Earlier this week, my daughter saw Toy Story for the first time. Not surprisingly, she loved it—she’s asked to watch it three more times in two days—and we’ve already moved on to Toy Story 2. Seeing the two movies back to back, I was struck most of all by the contrast between them. The first installment, as lovely as it is, comes off as a sketch of things to come: the supporting cast of toys gets maybe ten minutes total of screen time, and the script still has vestiges of the villainous version of Woody who appeared in the earlier drafts. It’s a relatively limited film, compared to the sequels. Yet if you were to watch it today without any knowledge of the glories that followed, you’d come away with a sense that Pixar had done everything imaginable with the idea of toys who come to life.
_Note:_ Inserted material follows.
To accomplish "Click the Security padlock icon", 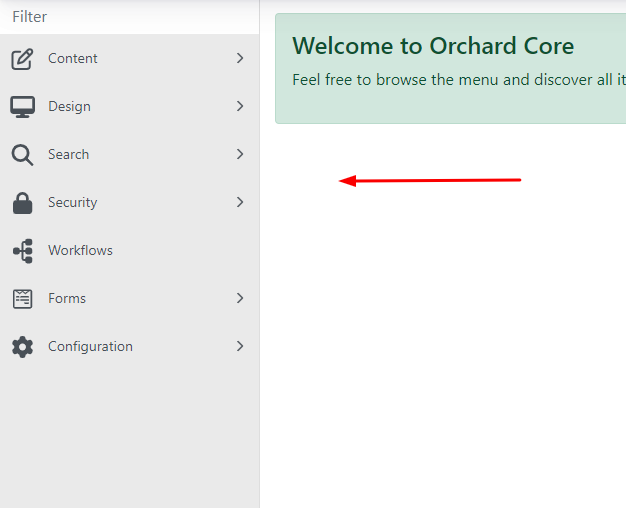I will [x=22, y=203].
The original Toy Story feels like an exhaustive list of scenes and situations that emerge organically from its premise, as smartly developed by Joss Whedon and his fellow screenwriters, and in classic Pixar fashion, it exploits that core gimmick for all it’s worth. Like Finding Nemo, it amounts to an anthology of all the jokes and set pieces that its setting implies: you can practically hear the writers pitching out ideas. And taken on its own, it seems like it does everything it possibly can with that fantastic concept.

Except, of course, it doesn’t, as two incredible sequels and a series of shorts would demonstrate. Toy Story 2 may be the best example I know of a movie that takes what made its predecessor special and elevates it to a level of storytelling that you never imagined could exist. And it does this, crucially, by introducing a new element: time. If Toy Story is about toys and children, Toy Story 2 and its successor are about what happens when those kids become adults. It’s a complication that was inherent to its premise from the beginning, but the first movie wasn’t equipped to explore it—we had to get to know and care about these characters before we could worry about what would happen after Andy grew up. It’s a part of the story that had to be told, if its assumptions were to be treated honestly, and it shows that the original movie, which seemed so complete in itself, only gave us a fraction of the full picture. Toy Story 3 is an astonishing achievement on its own terms, but there’s a sense in which it only extends and trades on the previous film’s moment of insight, which turned it into a franchise of almost painful emotional resonance. If comedy is tragedy plus time, the Toy Story series knows that when you add time to comedy, you end up with something startlingly close to tragedy again.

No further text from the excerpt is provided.